10 Curiosidades sobre a Copa de 1962

10 Curiosidades sobre a Copa de 1962

Vicente Feola, técnico da Seleção Brasileira campeã mundial de 1958, não comandou a equipe porque estava doente. Aimoré foi o técnico bicampeão mundial.  

      Alfredo Di Stefano, um dos maiores jogadores de todos os tempos, apesar de ser argentino de nascimento, se naturalizou espanhol para poder disputar a copa pela “Fúria”. Mas uma contusão de última hora impediu o jogador de participar de uma Copa do Mundo.

Quando os chilenos souberam que iriam enfrentar o Brasil, espalharam vários cartazes nos ônibus pela Cidade de Santiago. “Con Didi o sin Didi, nos haremos fazer pipi”, e “Con Vavá o sin Vavá, los haremos fazer caca”.

A copa de 62, além de ser marcada pela genialidade de Garrincha, também foi marcada pela violência dentro dos campos. A partida entre Chile e Itália terminou com dois jogadores expulsos. E outros dois jogadores com fraturas.

Adolfo Pederneira, excepcional atacante argentino, nunca conseguiu disputar um mundial como jogador. Mas em 1962, foi à copa como treinador da Colômbia.

O idealizador da Copa de 1962, Carlos Ditborn, nasceu no Rio de Janeiro. Mas era de família chilena.
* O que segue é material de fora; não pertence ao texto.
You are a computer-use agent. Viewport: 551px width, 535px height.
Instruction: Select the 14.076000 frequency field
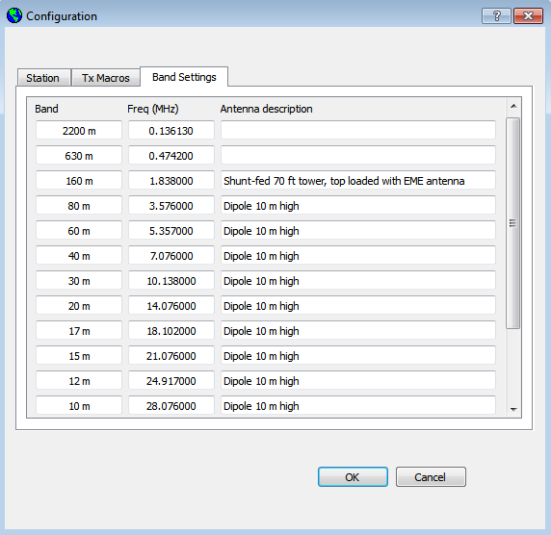tap(171, 305)
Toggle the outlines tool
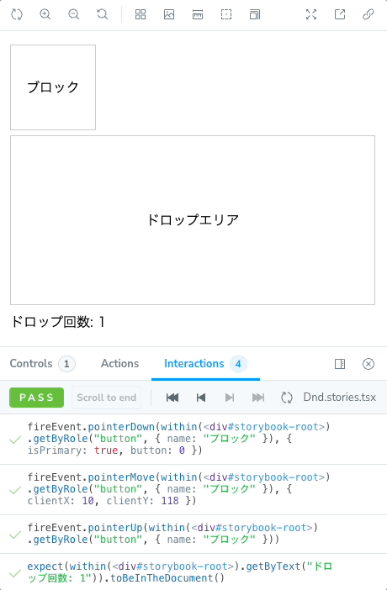Image resolution: width=387 pixels, height=590 pixels. [x=226, y=14]
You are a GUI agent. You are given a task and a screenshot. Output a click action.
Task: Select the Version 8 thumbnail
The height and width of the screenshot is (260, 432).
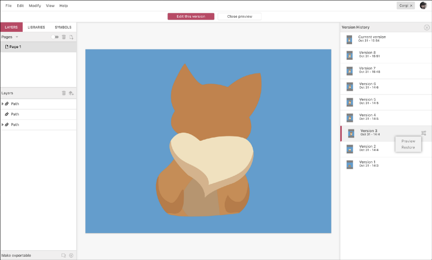(x=349, y=55)
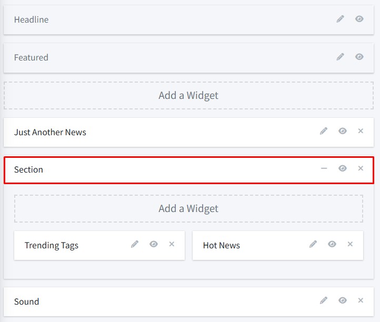The width and height of the screenshot is (380, 322).
Task: Click the pencil icon on Featured widget
Action: click(341, 57)
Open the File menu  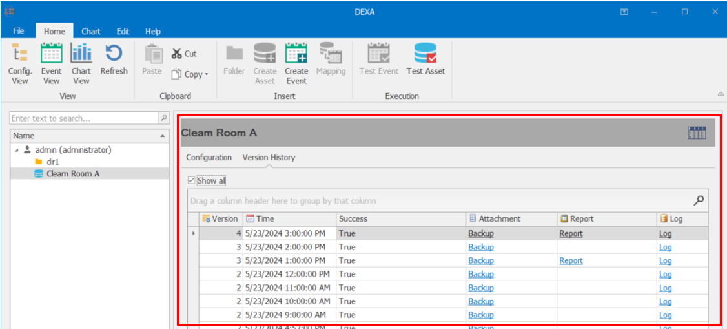point(19,31)
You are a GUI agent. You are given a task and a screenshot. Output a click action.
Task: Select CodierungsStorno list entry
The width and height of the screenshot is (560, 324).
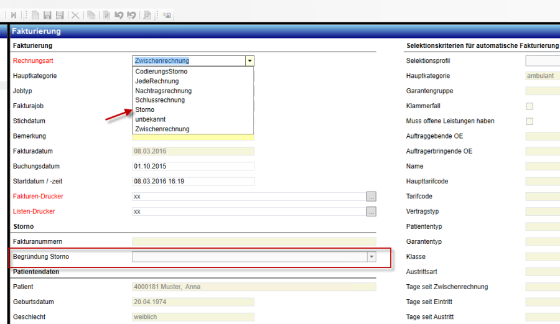pos(161,72)
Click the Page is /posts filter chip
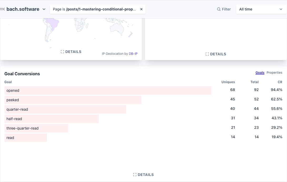Image resolution: width=287 pixels, height=182 pixels. [x=94, y=9]
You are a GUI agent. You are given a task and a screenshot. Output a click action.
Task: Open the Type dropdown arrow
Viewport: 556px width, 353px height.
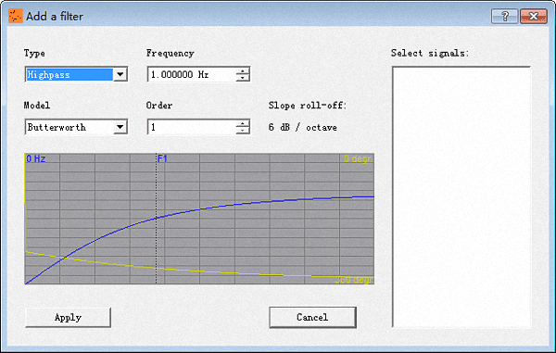click(120, 74)
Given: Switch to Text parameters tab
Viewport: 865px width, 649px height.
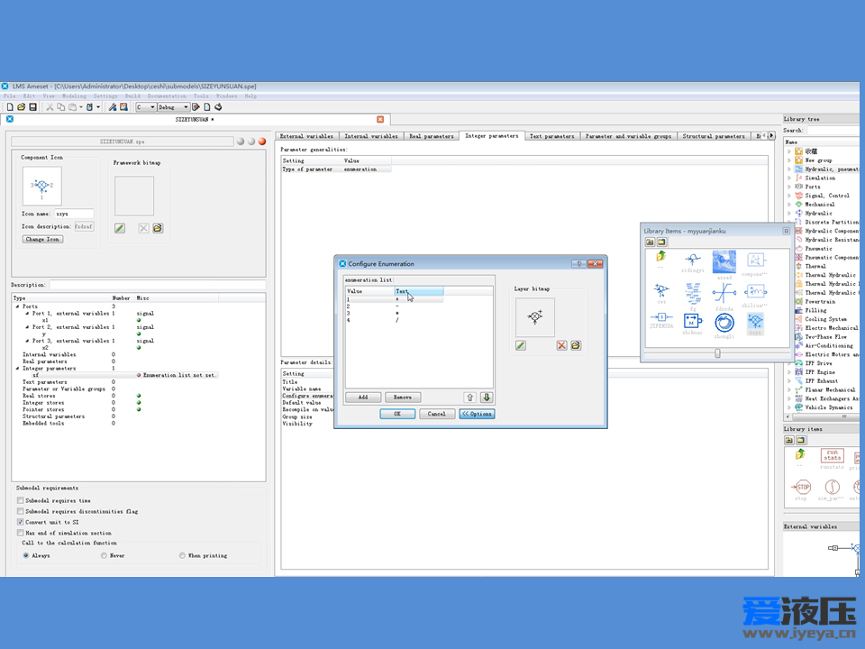Looking at the screenshot, I should [x=551, y=136].
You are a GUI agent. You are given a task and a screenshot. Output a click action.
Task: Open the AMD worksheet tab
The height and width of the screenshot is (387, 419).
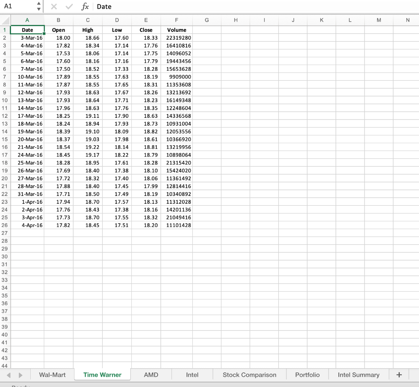(151, 374)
O chefe da delegação brasileira na Copa de 1962, Paulo Machado de Carvalho, teve muito trabalho para convencer o atacante Garrincha a não mandar buscar a benzedeira da sua cidade natal- Pau Grande - para tentar curar Pelé.

O estádio Nacional de Santiago recebeu mais de 75 mil espectadores para o jogo da semifinal entre Chile x Brasil, em 1962. Construído em 1937, sua capacidade máxima era de 74 mil pagantes.

Amarildo substituiu Pelé, a partir do segundo jogo da copa, e não deixou por menos. Tanto que ganhou o apelido de “possesso”. Sua participação foi tão importante que após o mundial se transferiu para o futebol europeu.

O atacante brasileiro que jogou com o nome de Mazola, em 1958, naturalizou-se italiano e adotou o nome de Altafini, jogando pela “Azurra” no mundial do Chile.